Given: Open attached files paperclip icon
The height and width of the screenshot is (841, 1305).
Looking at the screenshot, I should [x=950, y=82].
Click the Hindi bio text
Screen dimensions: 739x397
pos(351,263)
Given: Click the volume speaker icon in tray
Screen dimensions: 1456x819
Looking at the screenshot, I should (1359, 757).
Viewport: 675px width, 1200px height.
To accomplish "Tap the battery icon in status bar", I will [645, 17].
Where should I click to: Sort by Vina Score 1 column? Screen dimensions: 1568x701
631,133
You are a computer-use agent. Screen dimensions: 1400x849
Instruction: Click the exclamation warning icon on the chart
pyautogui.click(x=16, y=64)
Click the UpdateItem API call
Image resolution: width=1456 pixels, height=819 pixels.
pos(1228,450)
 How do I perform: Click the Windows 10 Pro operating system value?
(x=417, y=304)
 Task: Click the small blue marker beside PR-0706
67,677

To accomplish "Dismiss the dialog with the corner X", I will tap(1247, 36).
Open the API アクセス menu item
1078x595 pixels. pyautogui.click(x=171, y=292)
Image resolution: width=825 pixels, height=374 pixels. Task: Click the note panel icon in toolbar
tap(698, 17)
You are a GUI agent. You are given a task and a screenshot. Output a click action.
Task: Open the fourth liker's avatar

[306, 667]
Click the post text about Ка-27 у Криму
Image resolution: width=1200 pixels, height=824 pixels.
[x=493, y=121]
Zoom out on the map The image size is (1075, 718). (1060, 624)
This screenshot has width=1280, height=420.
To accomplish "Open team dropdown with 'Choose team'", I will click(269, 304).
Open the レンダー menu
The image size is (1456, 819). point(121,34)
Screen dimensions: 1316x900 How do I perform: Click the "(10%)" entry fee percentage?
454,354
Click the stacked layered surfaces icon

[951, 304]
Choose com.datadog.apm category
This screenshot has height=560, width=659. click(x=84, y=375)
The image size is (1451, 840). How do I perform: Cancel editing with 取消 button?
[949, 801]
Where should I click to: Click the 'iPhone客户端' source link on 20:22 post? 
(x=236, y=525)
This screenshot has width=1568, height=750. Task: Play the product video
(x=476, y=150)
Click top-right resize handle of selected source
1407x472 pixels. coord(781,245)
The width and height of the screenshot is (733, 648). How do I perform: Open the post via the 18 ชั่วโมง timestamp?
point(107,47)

┄┄┄┄┄┄

Set problem: Rewrite all the entries above, replacing every "Screen dimensions:" with "Display size:" and leaving everything else unchanged.

Answer in full:
Given: Open attached files paperclip icon
The height and width of the screenshot is (841, 1305).
Looking at the screenshot, I should [x=950, y=82].
Click the Hindi bio text
Display size: 739x397
pos(351,263)
Given: Click the volume speaker icon in tray
Display size: 1456x819
Looking at the screenshot, I should (1359, 757).
Viewport: 675px width, 1200px height.
To accomplish "Tap the battery icon in status bar", I will [645, 17].
Where should I click to: Sort by Vina Score 1 column? Display size: 1568x701
631,133
You are a computer-use agent. Display size: 1400x849
Instruction: Click the exclamation warning icon on the chart
pyautogui.click(x=16, y=64)
Click the UpdateItem API call
Image resolution: width=1456 pixels, height=819 pixels.
pos(1228,450)
 How do I perform: Click the Windows 10 Pro operating system value?
(x=417, y=304)
 Task: Click the small blue marker beside PR-0706
67,677

To accomplish "Dismiss the dialog with the corner X", I will tap(1247, 36).
Open the API アクセス menu item
1078x595 pixels. pyautogui.click(x=171, y=292)
Image resolution: width=825 pixels, height=374 pixels. Task: Click the note panel icon in toolbar
tap(698, 17)
You are a GUI agent. You are given a task and a screenshot. Output a click action.
Task: Open the fourth liker's avatar

[306, 667]
Click the post text about Ка-27 у Криму
Image resolution: width=1200 pixels, height=824 pixels.
[x=493, y=121]
Zoom out on the map The image size is (1075, 718). (1060, 624)
This screenshot has width=1280, height=420.
To accomplish "Open team dropdown with 'Choose team'", I will click(269, 304).
Open the レンダー menu
The image size is (1456, 819). point(121,34)
Display size: 1316x900 How do I perform: Click the "(10%)" entry fee percentage?
454,354
Click the stacked layered surfaces icon

[951, 304]
Choose com.datadog.apm category
This screenshot has height=560, width=659. click(x=84, y=375)
The image size is (1451, 840). How do I perform: Cancel editing with 取消 button?
[949, 801]
Where should I click to: Click the 'iPhone客户端' source link on 20:22 post? 
(x=236, y=525)
This screenshot has width=1568, height=750. Task: Play the product video
(x=476, y=150)
Click top-right resize handle of selected source
1407x472 pixels. coord(781,245)
The width and height of the screenshot is (733, 648). How do I perform: Open the post via the 18 ชั่วโมง timestamp?
point(107,47)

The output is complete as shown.